Exercise description: Write out exactly the lines from the one containing "Image resolution: width=1024, height=1934." through the last line of the records below, and no others.

Source material:
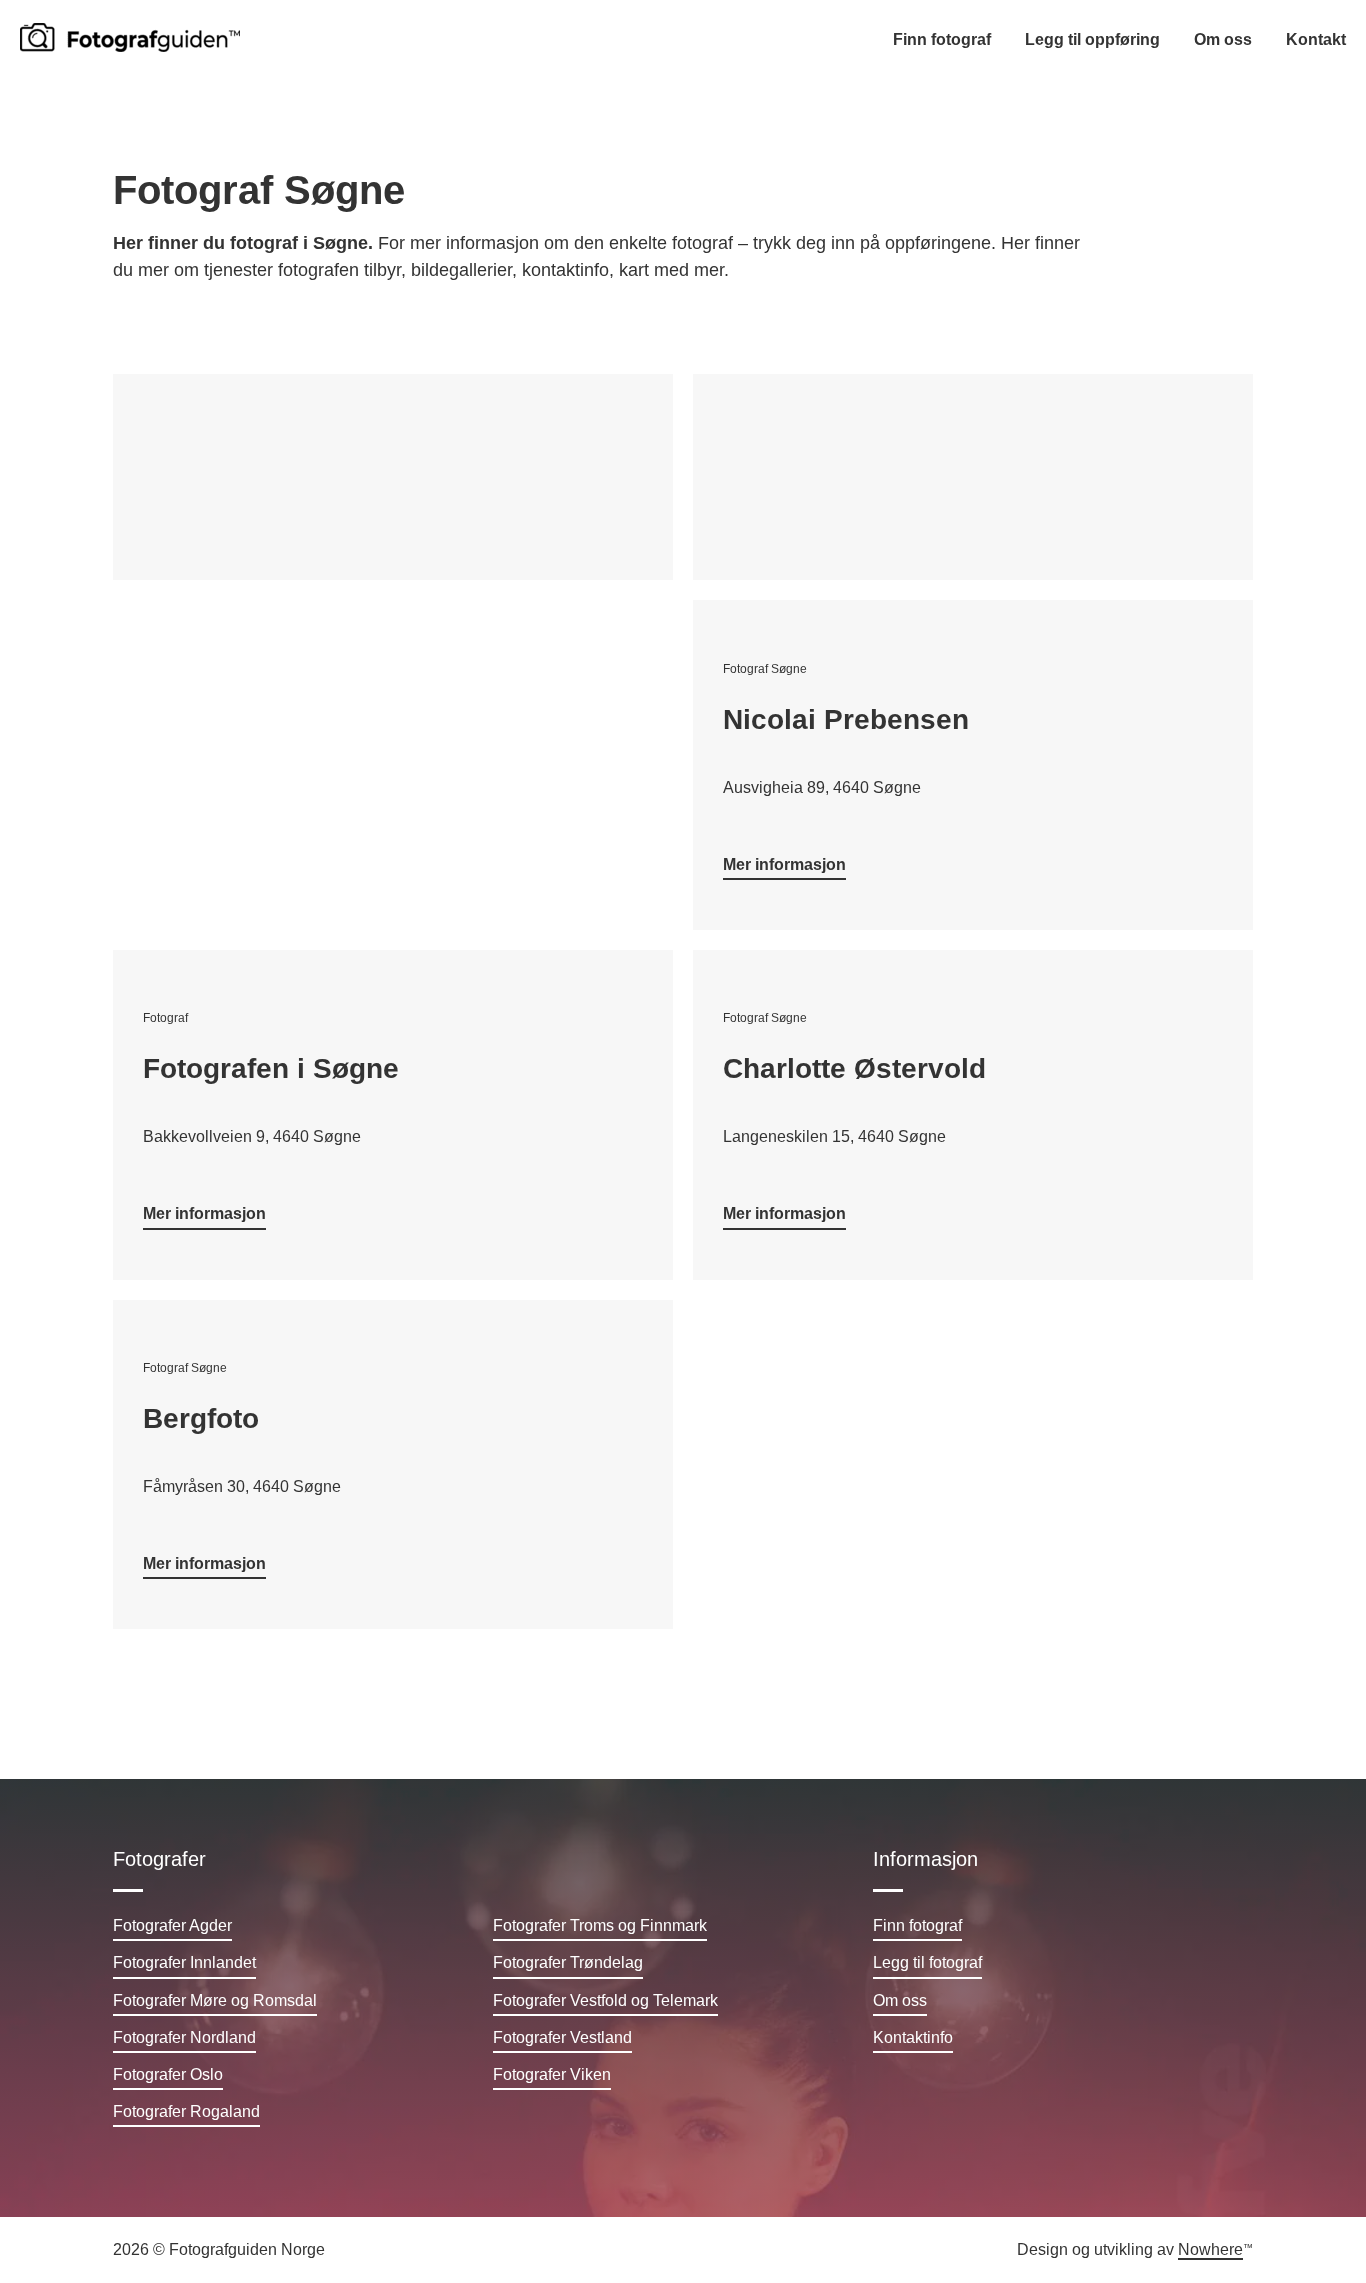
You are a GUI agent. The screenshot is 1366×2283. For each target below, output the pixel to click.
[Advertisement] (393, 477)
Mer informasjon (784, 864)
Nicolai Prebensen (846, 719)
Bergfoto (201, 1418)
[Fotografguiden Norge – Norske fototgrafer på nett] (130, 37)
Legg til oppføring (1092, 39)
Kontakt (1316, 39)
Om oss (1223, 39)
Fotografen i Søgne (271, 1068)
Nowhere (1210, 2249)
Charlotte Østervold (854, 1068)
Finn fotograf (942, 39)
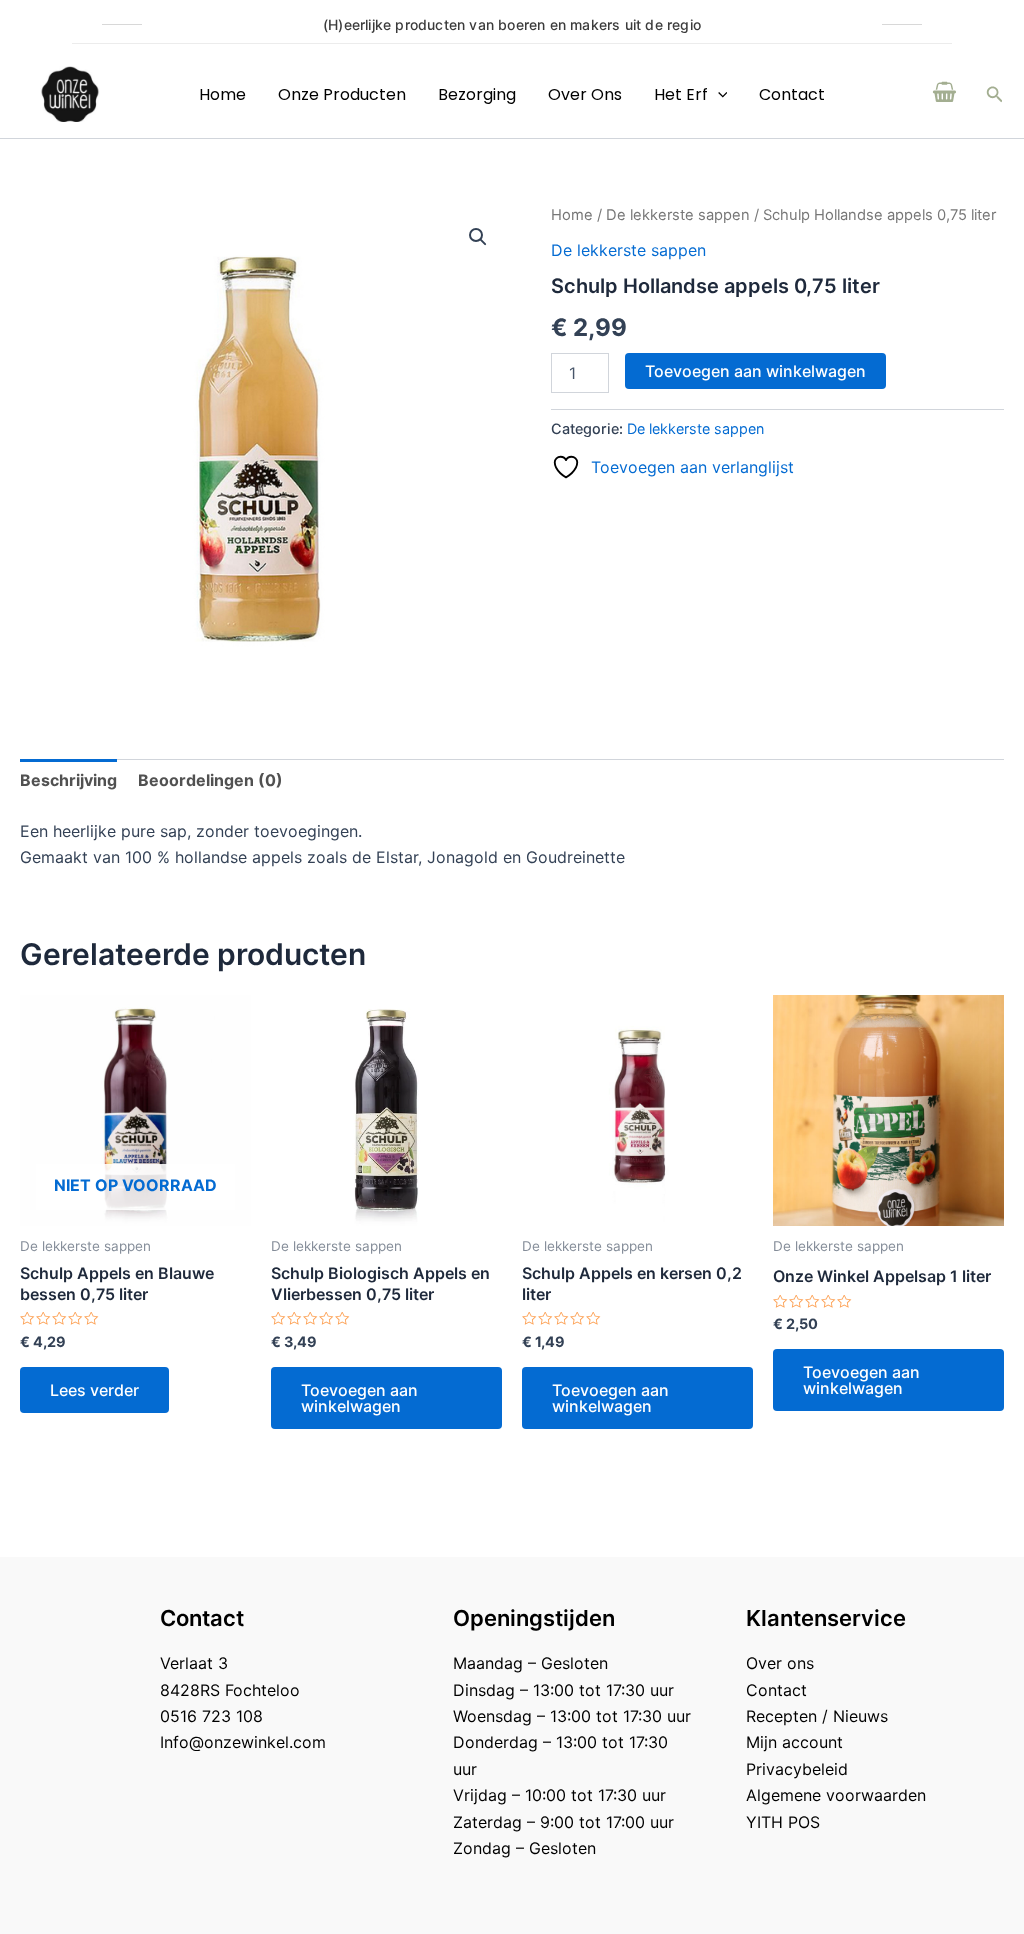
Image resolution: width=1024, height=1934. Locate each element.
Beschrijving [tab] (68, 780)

Task response:
Image resolution: width=1024, height=1934. Locate each element.
Beschrijving [tab] (68, 780)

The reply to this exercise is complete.